Dans le cadre de la 2ᵉ édition de la Conférence mondiale des journalistes scientifiques, qui s’est tenue à l’Université Félix Houphouët-Boigny en Côte d’Ivoire, une visite d’échange a réuni journalistes et chercheurs au Centre National de Recherche Agronomique (CNRA).
Ce moment d’échange a permis de découvrir plusieurs innovations scientifiques locales, dont la production de plantules de manioc hors sol et un système numérique de surveillance des nuisibles du cotonnier.
À travers cette visite, les chercheurs ont voulu montrer comment la science peut apporter des solutions concrètes aux défis agricoles, alimentaires et environnementaux que connaît la région.
La technologie appelée SAH (Système Hydroponique Semi-Autotrophe), décrite comme « la production des plantules de manioc hors sol » a été présentée par le Dr Essis Brice Sidoine phytopathologiste, comme une innovation liée à la culture du manioc.
Selon ces explications, cette méthode représente une avancée par rapport aux techniques traditionnelles. « Dans l’historique de la multiplication du manioc, dit-t-il, nous avons déjà au moins six mois pour passer d’un hectare dans la technique de recépage à cinq hectares. ».
En comparaison avec les innovations faites grâce à la science, il précise que « dans cette nouvelle technique, avec un hectare de culture en un mois, nous pouvons faire sortir autour de 3 à 5 hectares de plantules». Ces plantules, a en croire notre interlocuteur, « ont été déjà testées dans les différents endroits du pays ».
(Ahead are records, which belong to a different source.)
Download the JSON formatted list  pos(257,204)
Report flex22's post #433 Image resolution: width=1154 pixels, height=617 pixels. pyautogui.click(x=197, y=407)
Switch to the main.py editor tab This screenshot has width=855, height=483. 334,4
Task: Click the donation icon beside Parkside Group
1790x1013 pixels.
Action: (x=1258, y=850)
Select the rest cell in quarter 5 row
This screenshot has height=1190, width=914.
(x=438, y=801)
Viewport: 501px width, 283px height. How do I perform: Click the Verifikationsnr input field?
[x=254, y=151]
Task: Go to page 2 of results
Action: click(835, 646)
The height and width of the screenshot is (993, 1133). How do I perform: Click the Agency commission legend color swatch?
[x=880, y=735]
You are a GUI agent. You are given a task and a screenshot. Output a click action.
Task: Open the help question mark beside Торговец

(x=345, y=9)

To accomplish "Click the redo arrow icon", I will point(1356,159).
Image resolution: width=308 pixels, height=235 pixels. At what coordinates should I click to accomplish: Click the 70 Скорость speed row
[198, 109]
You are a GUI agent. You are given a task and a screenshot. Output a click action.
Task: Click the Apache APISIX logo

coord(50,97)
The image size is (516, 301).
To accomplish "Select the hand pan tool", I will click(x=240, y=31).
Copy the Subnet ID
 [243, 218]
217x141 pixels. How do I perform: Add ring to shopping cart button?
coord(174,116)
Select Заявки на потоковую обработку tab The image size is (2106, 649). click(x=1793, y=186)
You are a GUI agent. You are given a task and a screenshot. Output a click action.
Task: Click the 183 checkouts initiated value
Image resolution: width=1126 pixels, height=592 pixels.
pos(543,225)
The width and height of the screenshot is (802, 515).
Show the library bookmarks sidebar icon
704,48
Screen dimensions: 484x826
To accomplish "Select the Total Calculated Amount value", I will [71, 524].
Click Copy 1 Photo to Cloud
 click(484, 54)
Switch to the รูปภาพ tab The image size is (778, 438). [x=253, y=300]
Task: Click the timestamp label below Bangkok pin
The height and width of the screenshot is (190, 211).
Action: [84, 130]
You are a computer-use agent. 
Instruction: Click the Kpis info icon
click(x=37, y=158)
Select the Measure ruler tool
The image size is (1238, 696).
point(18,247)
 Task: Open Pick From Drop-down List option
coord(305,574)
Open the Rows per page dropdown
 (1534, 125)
Le phytopathologiste Essis Brice Sidoine affirme par ailleurs, que le SAH est une une méthode qui «permet d’aller très vite dans la multiplication des cultures » et qui facilite, ajoute-t-il, «la fourniture de matériel végétal à tous les pépiniéristes de manioc».
Protéger la filière coton
Dr Kouakou Malano quant à lui, est entomologiste et chef de programme coton au sein du CNRA. il fait rappeler un épisode marquant dans la sous-région dans la filière coton. Il s’agit notamment du phénomène des acides. qui n’est rien d’autre que l’acidification des sols.
En effet, le phénomène des acides dans le secteur du coton fait référence à l’impact de l’acidité du sol sur la culture du cotonnier. Cette acidité peut affecter la croissance de la plante, la disponibilité des nutriments et, par conséquent, le rendement de la récolte. Le coton se développe mieux dans un sol dont le pH est légèrement acide à neutre (entre 6 et 7).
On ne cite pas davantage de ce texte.